* START *

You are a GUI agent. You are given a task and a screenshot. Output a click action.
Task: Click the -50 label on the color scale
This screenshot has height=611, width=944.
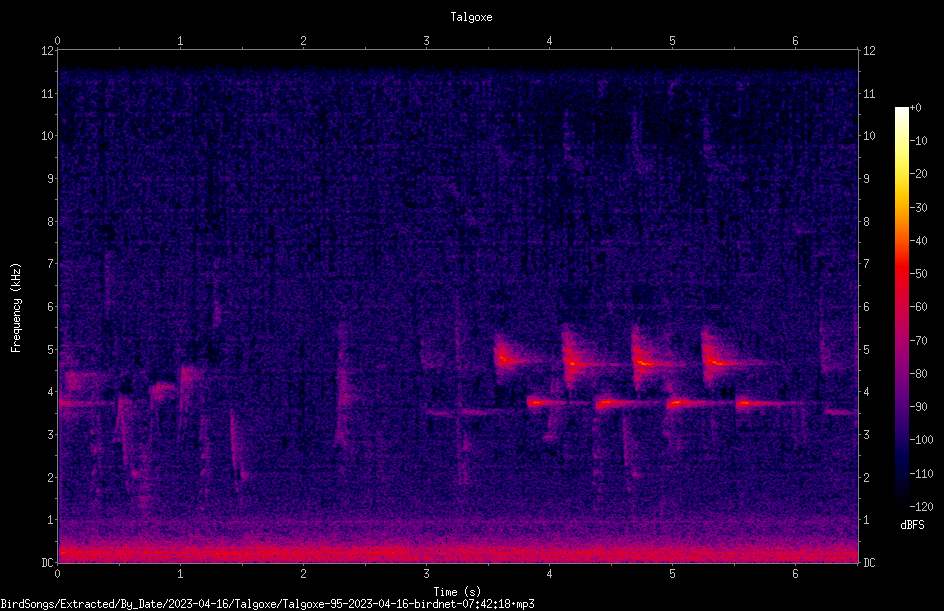click(918, 273)
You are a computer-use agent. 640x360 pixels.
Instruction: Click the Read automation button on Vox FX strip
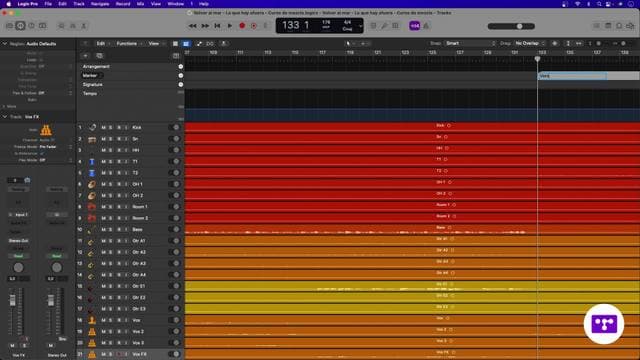(18, 256)
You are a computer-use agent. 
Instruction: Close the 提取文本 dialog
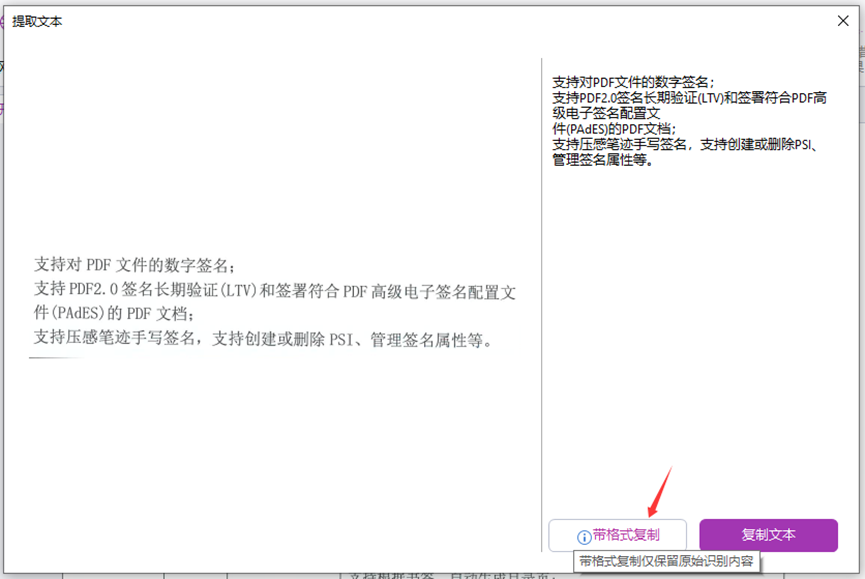(843, 20)
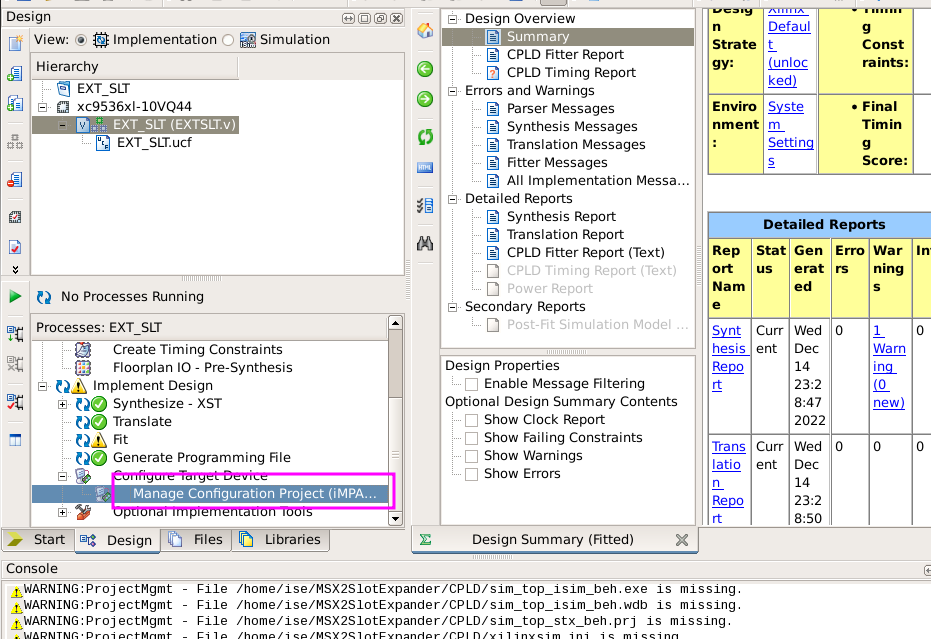The width and height of the screenshot is (931, 639).
Task: Select CPLD Fitter Report in Design Overview
Action: point(564,55)
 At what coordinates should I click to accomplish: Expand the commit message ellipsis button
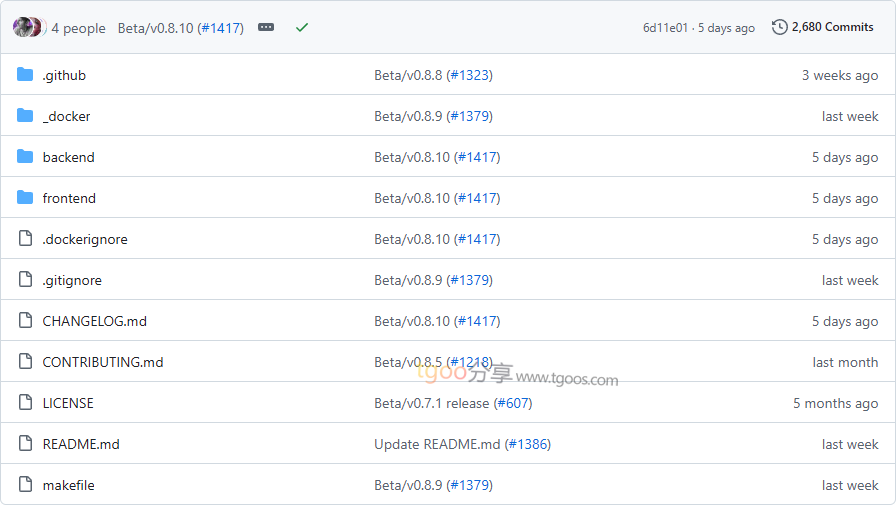[266, 28]
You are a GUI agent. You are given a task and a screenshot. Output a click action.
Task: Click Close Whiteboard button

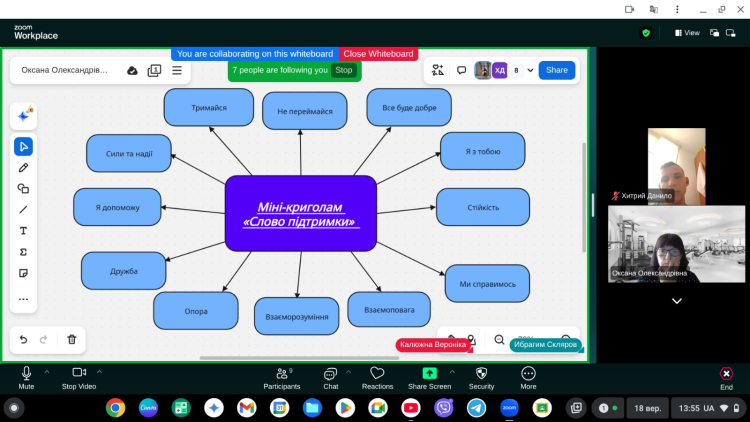(378, 54)
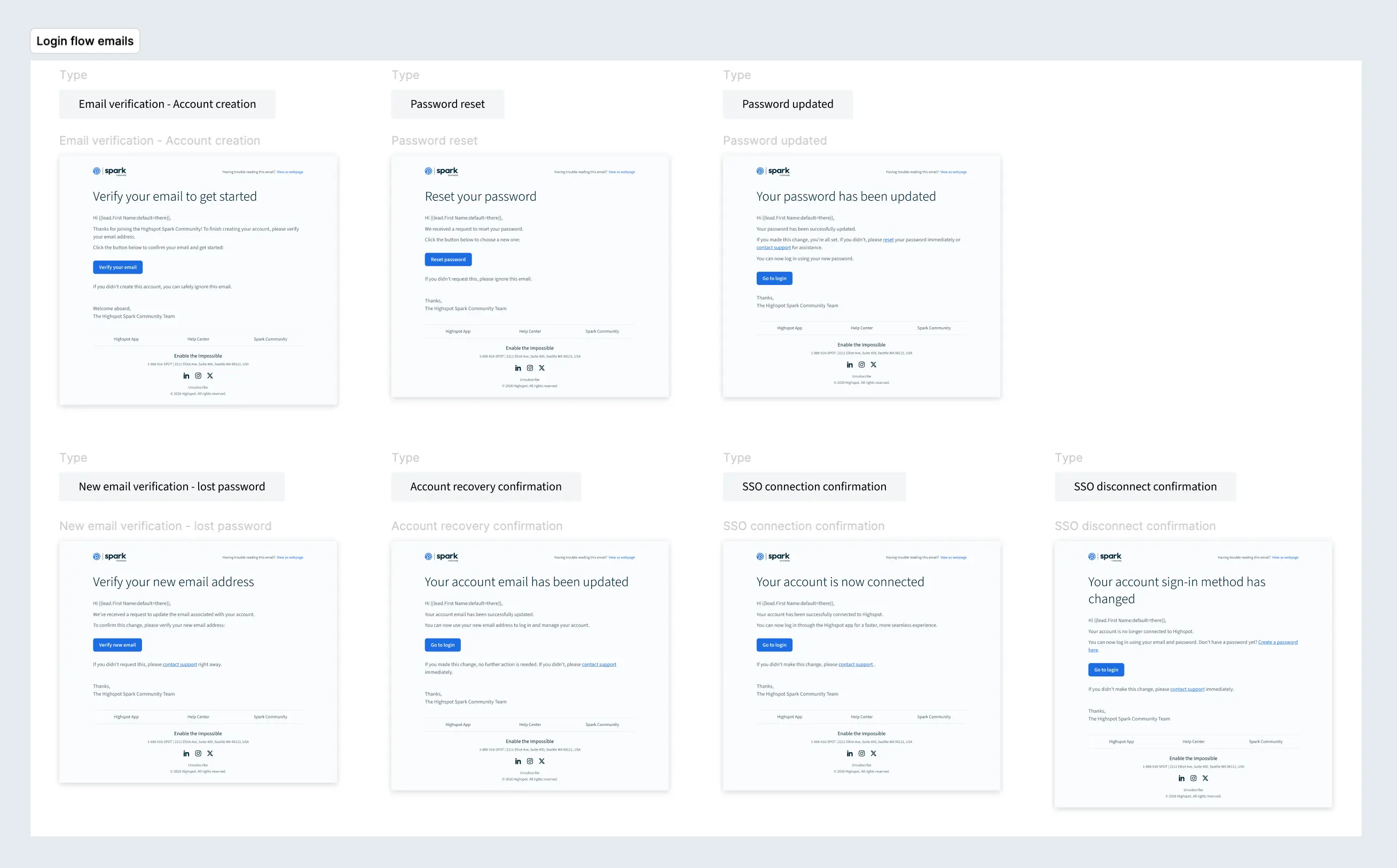Select the Login flow emails section label
This screenshot has width=1397, height=868.
pyautogui.click(x=85, y=41)
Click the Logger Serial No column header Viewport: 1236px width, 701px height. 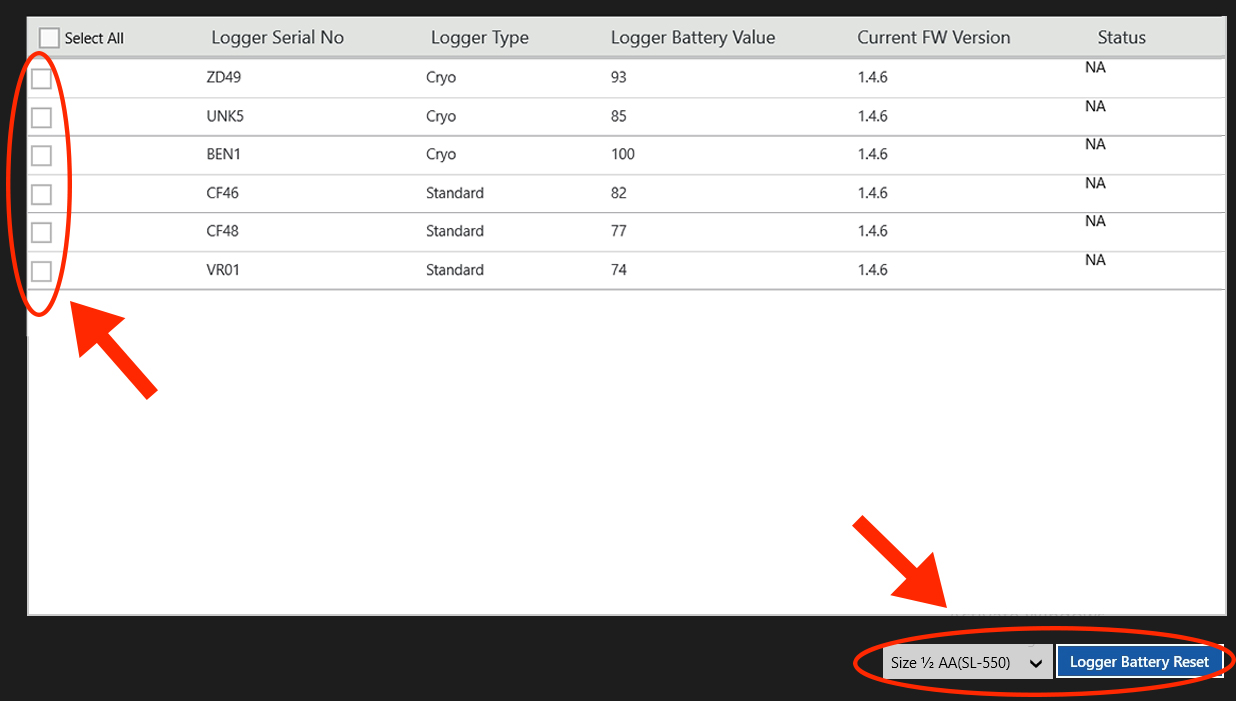[x=277, y=38]
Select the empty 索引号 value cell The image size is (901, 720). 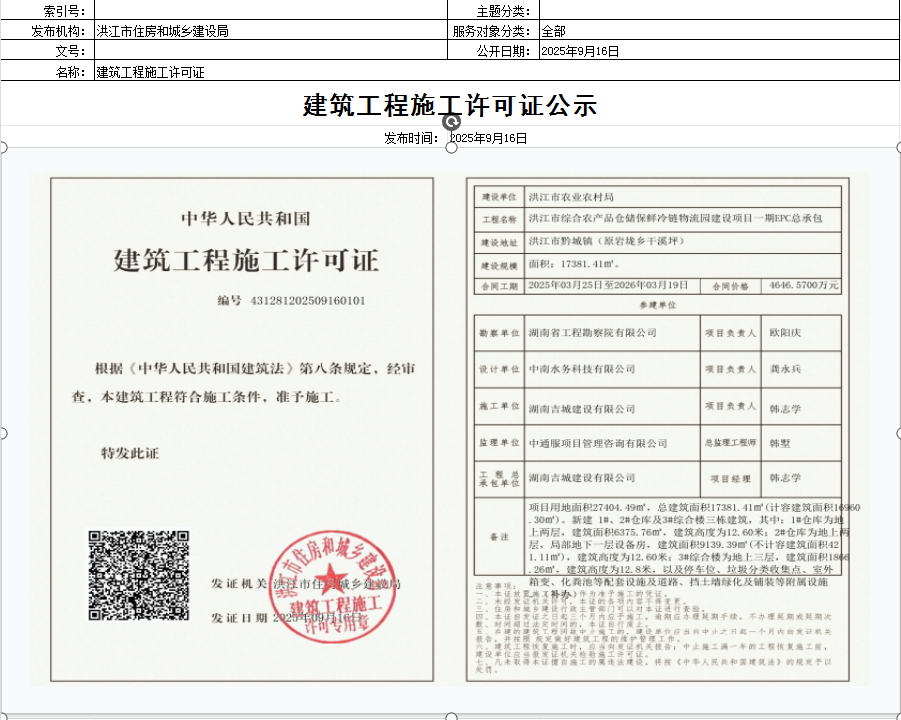pos(270,11)
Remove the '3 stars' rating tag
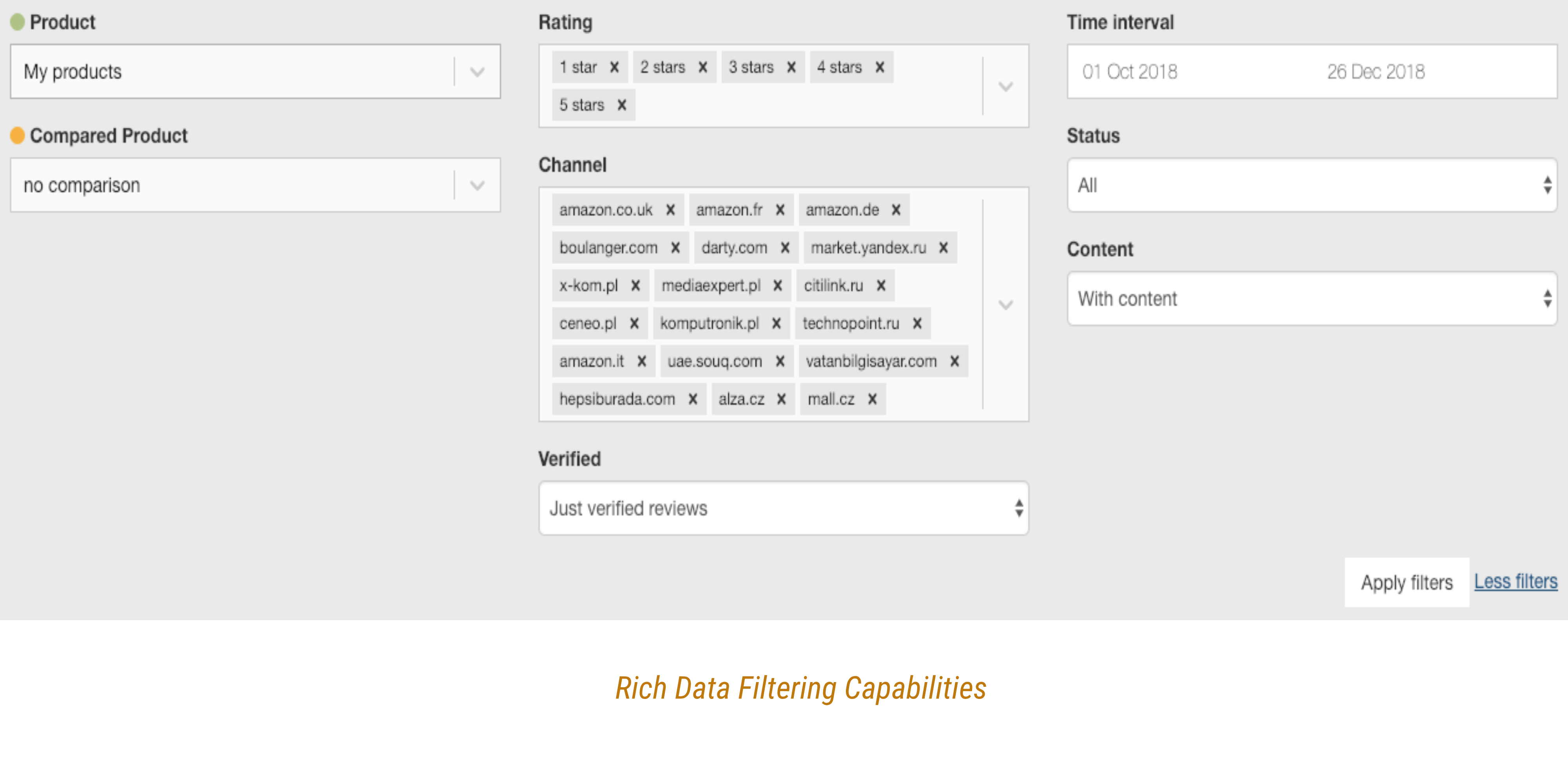This screenshot has height=784, width=1568. (791, 67)
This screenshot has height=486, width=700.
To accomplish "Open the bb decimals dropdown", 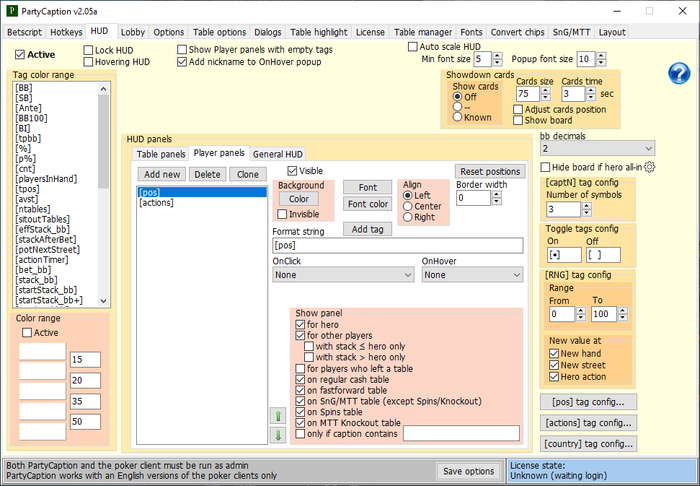I will point(597,148).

* END *

**What needs to be done**. Which lines above contain the string "Instruction" with matching case? Collect each of them and copy it out in full.

**Solution to the problem**.
Instruction: Click the Read automation button on Vox FX strip
Instruction: Close the 提取文本 dialog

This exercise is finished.